Born in Wallsend in 1894, Captain Jeffries was a young man of high standards and ideals. Upon finishing school, he apprenticed as a mining surveyor at the Abermain Collieries—Abermain being one of the villages of Cessnock—where his father was a general manager. He quickly integrated himself into the Abermain community and, despite his tender age, was widely respected and admired by his peers. He was clearly a natural leader. These leadership skills were quite beneficial when in 1908, at just 14 years of age, Captain Jeffries joined the 14th (Hunter River) Infantry Regiment as a private. Within 12 months, at the age of just 15, he was promoted to sergeant, charged with offering support and leadership to his fellow servicemen.
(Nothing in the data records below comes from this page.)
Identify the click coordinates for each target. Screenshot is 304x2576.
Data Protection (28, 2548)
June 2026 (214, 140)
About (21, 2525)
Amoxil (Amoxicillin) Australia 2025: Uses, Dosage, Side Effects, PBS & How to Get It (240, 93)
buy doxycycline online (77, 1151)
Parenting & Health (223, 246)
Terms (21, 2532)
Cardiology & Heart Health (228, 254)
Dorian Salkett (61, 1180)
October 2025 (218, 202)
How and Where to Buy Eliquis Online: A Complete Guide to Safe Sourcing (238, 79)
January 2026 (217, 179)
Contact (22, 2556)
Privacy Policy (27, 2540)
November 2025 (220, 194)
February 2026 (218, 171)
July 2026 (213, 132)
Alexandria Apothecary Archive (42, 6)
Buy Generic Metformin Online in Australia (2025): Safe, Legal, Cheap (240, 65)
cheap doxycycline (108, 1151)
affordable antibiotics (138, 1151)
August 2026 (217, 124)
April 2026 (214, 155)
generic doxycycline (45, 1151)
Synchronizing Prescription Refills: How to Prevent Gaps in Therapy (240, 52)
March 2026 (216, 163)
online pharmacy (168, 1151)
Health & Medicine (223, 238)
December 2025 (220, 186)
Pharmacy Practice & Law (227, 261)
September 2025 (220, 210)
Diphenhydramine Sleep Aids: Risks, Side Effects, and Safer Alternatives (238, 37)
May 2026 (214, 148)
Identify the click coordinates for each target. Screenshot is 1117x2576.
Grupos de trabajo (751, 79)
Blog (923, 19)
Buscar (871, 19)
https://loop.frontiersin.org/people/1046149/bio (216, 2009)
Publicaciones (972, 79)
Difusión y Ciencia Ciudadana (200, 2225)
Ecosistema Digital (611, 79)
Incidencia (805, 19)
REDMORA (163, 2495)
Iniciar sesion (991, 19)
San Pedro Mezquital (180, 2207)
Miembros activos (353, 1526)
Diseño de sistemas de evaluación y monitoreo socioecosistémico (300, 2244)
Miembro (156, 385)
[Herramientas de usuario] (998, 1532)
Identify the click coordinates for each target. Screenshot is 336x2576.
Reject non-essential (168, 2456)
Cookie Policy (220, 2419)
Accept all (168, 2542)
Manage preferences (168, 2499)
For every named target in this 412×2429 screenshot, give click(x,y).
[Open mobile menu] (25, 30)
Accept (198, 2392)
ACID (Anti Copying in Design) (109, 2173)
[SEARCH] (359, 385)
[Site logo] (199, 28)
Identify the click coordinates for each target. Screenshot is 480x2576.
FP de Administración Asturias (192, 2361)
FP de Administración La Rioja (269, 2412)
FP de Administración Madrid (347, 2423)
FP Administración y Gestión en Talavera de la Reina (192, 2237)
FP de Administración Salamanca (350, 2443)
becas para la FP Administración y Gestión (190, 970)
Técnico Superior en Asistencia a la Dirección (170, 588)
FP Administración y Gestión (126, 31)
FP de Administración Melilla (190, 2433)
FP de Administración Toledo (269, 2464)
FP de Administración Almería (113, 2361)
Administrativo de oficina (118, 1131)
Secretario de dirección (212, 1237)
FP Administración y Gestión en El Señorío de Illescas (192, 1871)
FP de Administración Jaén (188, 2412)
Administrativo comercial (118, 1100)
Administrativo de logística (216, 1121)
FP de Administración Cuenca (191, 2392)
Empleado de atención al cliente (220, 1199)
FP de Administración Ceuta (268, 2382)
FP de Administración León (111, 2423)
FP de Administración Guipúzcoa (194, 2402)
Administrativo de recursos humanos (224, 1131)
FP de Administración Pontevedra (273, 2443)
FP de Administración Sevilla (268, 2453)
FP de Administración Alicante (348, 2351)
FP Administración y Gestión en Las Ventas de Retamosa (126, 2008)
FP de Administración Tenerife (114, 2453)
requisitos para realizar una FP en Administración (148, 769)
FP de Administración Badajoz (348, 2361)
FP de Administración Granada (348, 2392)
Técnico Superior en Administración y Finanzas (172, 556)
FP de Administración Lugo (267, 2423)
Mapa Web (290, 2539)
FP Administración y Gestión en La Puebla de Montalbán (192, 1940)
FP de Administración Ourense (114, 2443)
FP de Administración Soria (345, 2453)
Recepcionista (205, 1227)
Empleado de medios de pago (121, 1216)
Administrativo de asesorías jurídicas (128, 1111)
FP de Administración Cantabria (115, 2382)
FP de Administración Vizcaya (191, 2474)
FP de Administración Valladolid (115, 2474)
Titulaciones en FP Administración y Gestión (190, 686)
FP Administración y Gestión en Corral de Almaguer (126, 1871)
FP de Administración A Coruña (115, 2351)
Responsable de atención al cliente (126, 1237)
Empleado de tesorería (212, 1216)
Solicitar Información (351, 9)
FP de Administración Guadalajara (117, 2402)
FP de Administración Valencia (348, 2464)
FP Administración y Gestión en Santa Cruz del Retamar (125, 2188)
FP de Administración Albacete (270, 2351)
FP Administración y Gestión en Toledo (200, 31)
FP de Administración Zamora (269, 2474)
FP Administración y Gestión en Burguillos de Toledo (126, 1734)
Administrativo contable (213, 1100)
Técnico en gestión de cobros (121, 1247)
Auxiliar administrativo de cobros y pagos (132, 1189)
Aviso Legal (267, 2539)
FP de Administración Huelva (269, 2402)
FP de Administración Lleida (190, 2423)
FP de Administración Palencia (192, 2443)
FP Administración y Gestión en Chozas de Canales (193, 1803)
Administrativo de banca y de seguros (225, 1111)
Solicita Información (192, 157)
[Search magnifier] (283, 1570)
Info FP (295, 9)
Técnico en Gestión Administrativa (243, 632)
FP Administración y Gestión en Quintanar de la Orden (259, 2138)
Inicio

Following the outbreak of war in 1914, Captain Jeffries, who was now 20 years old, was commissioned as a second lieutenant in the Citizens Military Force, where he was mobilised for home defence duties and instructed volunteers for the Australian Imperial Force at Newcastle and Liverpool. By 1916 he was a second lieutenant in the Australian Imperial Force and placed in command of C Company of the 34th Battalion. He was shipped to the Western Front. As the then second lieutenant, Jeffries did not experience his first major conflict until the Battle of Messines in June 1917, when he was injured and sent to London for recovery.
Upon his return to the front, Jeffries was promoted to company commander. Within weeks, his company was engaged at the Battle of Passchendaele, tasked with breaking through the fortified German lines. Under his leadership, the company advanced towards its first objective under heavy artillery fire. Captain Jeffries organised and led a bombing party that was successful in clearing the path to the German lines, and therefore allowing the company to capture 35 prisoners and four machine guns. He continued the charge, under extremely heavy artillery fire, in the hope of overcoming the German lines. He did so with great tenacity and courage, filling other members of his company with similar courage. However, during the battle Captain Jeffries was mortally wounded in the stomach—almost to this hour to this day 100 years ago. As he lay dying, his company continued their efforts to overcome the enemy lines. They had been inspired by their leader. They felt it was only right to continue the objectives set out by their leader, their mate. To recognise his heroic actions on the day of his death, Captain Jeffries was posthumously awarded a Victoria Cross [VC], on 18 December 1917. As published in the LondonGazette, the citation read:
For most conspicuous bravery in attack when his company was held up by enemy machine-gun fire from concrete emplacements. Organising a party, he rushed one emplacement, capturing four machine-guns and thirty-five prisoners. He then led his company forward under extremely heavy enemy artillery barrage and machine-gun fire to the objective.
Later, he again organised a successful attack on a machine-gun emplacement, capturing two machine-guns and thirty more prisoners.
This gallant officer was killed during the attack, but it was entirely due to his bravery and initiative that the centre of the attack was not held up for a lengthy period. His example had a most inspiring influence.
Captain Jeffries is the only Victoria Cross recipient from the Cessnock electorate. In fact, he is only one of 18 men from New South Wales to be awarded a VC during World War I. He holds a special place in our local, national and international military history. In the face of extreme danger, he demonstrated valour and leadership. He was a hero in life and in death. Today, 100 years on, we honour his service to Australia, his dedication to duty and his self‑sacrifice. From a coalminer in the electorate of Cessnock to a Victoria Cross recipient, Clarence Jeffries was an incredible Australian whose legacy will live on forever. Nestled in the village of Abermain there is the Captain Clarence Smith Jeffries Memorial Park. It includes the Abermain War Memorial, public toilets and a playground for children—which is only fitting because, frankly, Captain Jeffries was not much more than a child when he began his military service. Lest we forget.